_Work request_
The complete listing that follows is to be set down again, exactly as it appears.

_Information provided_
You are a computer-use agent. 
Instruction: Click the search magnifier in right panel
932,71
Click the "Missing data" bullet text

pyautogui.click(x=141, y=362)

_Solution to this exercise_
You are a computer-use agent. 
Instruction: Click the search magnifier in right panel
932,71
Click the "Missing data" bullet text

pyautogui.click(x=141, y=362)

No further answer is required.